Source passage →
Others feel that no subject should be classified as major or minor as all are important. According to Ashok Ganguly, former CBSE chairperson, “All subjects in Class XII boards are equal in regard to their importance, difficulty level or total marks. One cannt classify subjects as major or minor. We have to see the totality of the situation because whole is greater than the sum of parts. So if we need to conduct board exams, it must be in all subjects and not restricted to just few. But the major part of the exams must be completed in 12 working days and as far as possible, the student may be allowed to appear in board exams from their schools.”
Citing deaths of large number of teachers during election duty, AK Jha, principal of Government Co-ed Sarvodaya Vidyalaya, Rohini, Delhi said that putting so many people at risk is avoidable. “Each paper will be of three hours and minutes. In addition is the commuting to the centre. Different states are peaking at different times, thereby making the conduct of exams on the same date impractical. This will involve lakhs of students and lakhs of teachers in thousands of centres on approximately 12 to 15 days. Putting so many people at risk is totally avoidable.”

Problem description → According to Ashok Ganguly in the passage on board exams, in which respects are all Class XII board subjects equal? List every one.

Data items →
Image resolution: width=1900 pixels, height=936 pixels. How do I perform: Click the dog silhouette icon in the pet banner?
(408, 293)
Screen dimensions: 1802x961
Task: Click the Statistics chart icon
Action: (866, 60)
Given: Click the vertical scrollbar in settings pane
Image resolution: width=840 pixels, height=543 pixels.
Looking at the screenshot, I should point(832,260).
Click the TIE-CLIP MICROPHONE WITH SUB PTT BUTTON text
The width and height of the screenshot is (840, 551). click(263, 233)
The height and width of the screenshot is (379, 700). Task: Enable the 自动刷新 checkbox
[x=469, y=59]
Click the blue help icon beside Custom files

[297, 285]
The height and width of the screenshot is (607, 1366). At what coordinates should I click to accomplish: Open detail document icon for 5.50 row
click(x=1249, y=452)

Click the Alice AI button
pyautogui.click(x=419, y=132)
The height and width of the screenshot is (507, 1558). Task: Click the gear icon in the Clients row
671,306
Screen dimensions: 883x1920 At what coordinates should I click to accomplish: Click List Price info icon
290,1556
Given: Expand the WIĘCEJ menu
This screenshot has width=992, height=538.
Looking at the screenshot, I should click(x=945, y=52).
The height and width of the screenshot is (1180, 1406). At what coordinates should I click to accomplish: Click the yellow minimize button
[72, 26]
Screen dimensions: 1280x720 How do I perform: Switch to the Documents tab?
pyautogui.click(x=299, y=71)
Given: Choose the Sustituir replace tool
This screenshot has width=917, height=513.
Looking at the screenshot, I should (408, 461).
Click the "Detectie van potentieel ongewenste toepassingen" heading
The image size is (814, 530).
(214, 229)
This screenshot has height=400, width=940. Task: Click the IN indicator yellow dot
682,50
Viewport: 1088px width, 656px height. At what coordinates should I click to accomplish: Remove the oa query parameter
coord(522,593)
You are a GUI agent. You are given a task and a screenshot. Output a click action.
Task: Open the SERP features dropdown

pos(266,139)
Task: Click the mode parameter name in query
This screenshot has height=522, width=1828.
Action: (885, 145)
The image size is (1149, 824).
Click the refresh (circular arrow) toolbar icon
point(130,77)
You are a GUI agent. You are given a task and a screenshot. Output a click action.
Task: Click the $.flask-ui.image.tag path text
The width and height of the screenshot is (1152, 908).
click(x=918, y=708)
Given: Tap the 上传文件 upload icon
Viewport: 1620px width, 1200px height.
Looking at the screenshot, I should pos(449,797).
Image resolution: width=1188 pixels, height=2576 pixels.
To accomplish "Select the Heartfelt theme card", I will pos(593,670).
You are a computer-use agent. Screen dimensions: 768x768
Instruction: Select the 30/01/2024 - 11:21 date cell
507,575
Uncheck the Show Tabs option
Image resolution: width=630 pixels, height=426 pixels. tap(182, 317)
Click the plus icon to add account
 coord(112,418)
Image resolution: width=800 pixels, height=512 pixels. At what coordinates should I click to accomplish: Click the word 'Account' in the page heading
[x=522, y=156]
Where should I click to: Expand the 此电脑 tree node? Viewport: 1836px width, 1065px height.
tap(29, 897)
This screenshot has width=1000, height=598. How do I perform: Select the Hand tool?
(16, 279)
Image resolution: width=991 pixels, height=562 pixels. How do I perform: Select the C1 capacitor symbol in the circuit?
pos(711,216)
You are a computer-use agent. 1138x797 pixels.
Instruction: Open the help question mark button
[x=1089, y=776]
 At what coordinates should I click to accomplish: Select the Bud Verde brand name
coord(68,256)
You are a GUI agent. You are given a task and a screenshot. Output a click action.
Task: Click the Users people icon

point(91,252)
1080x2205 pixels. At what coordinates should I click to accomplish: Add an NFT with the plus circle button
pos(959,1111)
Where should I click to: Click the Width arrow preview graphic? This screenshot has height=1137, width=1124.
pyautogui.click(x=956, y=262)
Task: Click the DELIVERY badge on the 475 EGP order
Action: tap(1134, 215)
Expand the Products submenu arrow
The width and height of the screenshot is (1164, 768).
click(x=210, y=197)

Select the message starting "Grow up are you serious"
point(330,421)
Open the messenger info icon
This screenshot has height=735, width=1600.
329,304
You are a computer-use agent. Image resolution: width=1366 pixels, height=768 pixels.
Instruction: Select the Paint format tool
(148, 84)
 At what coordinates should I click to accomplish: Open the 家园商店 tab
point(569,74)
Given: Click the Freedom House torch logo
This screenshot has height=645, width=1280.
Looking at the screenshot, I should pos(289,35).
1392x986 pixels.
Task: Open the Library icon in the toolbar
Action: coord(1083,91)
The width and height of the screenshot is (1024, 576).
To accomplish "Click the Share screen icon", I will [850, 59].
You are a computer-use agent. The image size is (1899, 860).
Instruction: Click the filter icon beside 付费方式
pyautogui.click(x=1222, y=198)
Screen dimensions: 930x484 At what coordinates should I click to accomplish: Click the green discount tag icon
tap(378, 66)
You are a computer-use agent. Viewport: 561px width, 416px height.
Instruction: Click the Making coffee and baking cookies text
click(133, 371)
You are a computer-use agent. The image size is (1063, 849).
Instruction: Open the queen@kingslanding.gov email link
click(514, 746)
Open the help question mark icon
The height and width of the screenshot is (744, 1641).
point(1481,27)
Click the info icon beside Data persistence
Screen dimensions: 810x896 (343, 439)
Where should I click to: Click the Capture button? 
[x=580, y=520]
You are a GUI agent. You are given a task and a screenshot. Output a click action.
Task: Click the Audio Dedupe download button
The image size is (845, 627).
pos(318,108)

Answer to this task → Importance, difficulty level, and total marks.